3. Reading data from couchbase using spark

Let`s read the documents that we created above into a dataframe. We need to create index on the employee data set to read the data and below is the code for the same

CREATE INDEX `employee_type` ON `employee`(`type`);

CREATE INDEX `employee_age` ON `employee`(`age`);

import com.couchbase.client.java.query.{N1qlParams, N1qlQuery}
import org.apache.spark.sql.{Column, SparkSession}
import org.apache.spark.sql.functions._
import org.apache.spark.sql.sources._
import com.couchbase.spark.sql._
import com.couchbase.spark._
import org.apache.spark.storage.StorageLevel

object Gateway extends App {

lazy val sparkSession: SparkSession = SparkSession
.builder()
.config("spark.couchbase.nodes", "localhost")
.config("spark.couchbase.username", "User")
.config("com.couchbase.password", "Pass")
.config("com.couchbase.bucket.employee", "Pass")
// .config("com.couchbase.bucket.finance", "Pass")
.config("com.couchbase.connectTimeout", "50000")
.master("local[*]")
.getOrCreate()

//Using spark sql filter

val types = "bt::employee"

val df = sparkSession.read
.couchbase(
And(EqualTo("type", `types`), GreaterThan("age", 30)),
Map("bucket" -> "employee")
)
.persist(StorageLevel.MEMORY_AND_DISK)

df.show()

}

If we execute the above code the documents from the couchbase will be loaded into a dataframe, based on the spark filter we have passed into the couchbase method above (get all the documents where type = bt::employee and age is greater than 30) . Below is the output

+-------+---+------+------+----------+------------+
|META_ID|age|gender| name|profession| type|
+-------+---+------+------+----------+------------+
| 1| 34| male| mark| IT|bt::employee|
| 4| 43| male|taylor| Professor|bt::employee|
+-------+---+------+------+----------+------------+

We can also read the data passing the N1Q1 Query where condition string to filter the data as below

import com.couchbase.client.java.query.{N1qlParams, N1qlQuery}
import org.apache.spark.sql.{Column, SparkSession}
import org.apache.spark.sql.functions._
import org.apache.spark.sql.sources._
import com.couchbase.spark.sql._
import com.couchbase.spark._
import org.apache.spark.storage.StorageLevel

object Gateway extends App {

lazy val sparkSession: SparkSession = SparkSession
.builder()
.config("spark.couchbase.nodes", "localhost")
.config("spark.couchbase.username", "User")
.config("com.couchbase.password", "Pass")
.config("com.couchbase.bucket.employee", "Pass")
// .config("com.couchbase.bucket.finance", "Pass")
.config("com.couchbase.connectTimeout", "50000")
.master("local[*]")
.getOrCreate()

// Using sql filter

val query = "type = 'bt::employee' and age>30"

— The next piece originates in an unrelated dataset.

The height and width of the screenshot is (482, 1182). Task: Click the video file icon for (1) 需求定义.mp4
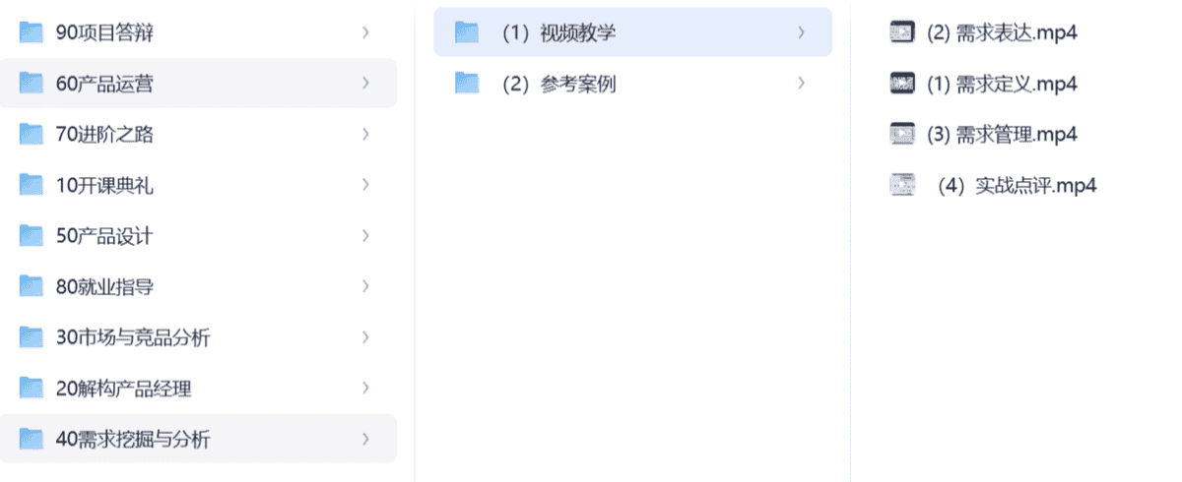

val df = sparkSession.read
.format("com.couchbase.spark.sql.DefaultSource")
.option("schemaFilter", `query`)
.option("bucket", "employee")
.load()

df.show()

}

And finally we can also pass in a complete N1Q1 Query and load the data into an rdd which can be converted into a dataframe as well . Lets execute the below N1Q1 Query

SELECT sum(age) as total FROM employee WHERE 
type = 'bt::employee' group by gender

import java.util.concurrent.TimeUnit
import com.couchbase.client.java.query.{N1qlParams, N1qlQuery}
import org.apache.spark.sql.{Column, SparkSession}
import org.apache.spark.sql.functions._
import org.apache.spark.sql.sources._
import com.couchbase.spark.sql._
import com.couchbase.spark._
import org.apache.spark.storage.StorageLevel

object Gateway extends App {

lazy val sparkSession: SparkSession = SparkSession
.builder()
.config("spark.couchbase.nodes", "localhost")
.config("spark.couchbase.username", "User")
.config("com.couchbase.password", "Pass")
.config("com.couchbase.bucket.employee", "Pass")
// .config("com.couchbase.bucket.finance", "Pass")
.config("com.couchbase.connectTimeout", "50000")
.master("local[*]")
.getOrCreate()

// Using N1Q1 Query

val idRdd = sparkSession.sparkContext.couchbaseQuery(
N1qlQuery
.simple(
"SELECT sum(age) as total FROM employee WHERE 
type = 'bt::employee' group by gender",
N1qlParams.build().serverSideTimeout(10, TimeUnit.SECONDS)
),
"employee"
)

idRdd.collect().foreach(println(_))

}

This was a quick but comprehensive intro on how we can integrate spark and couchbase.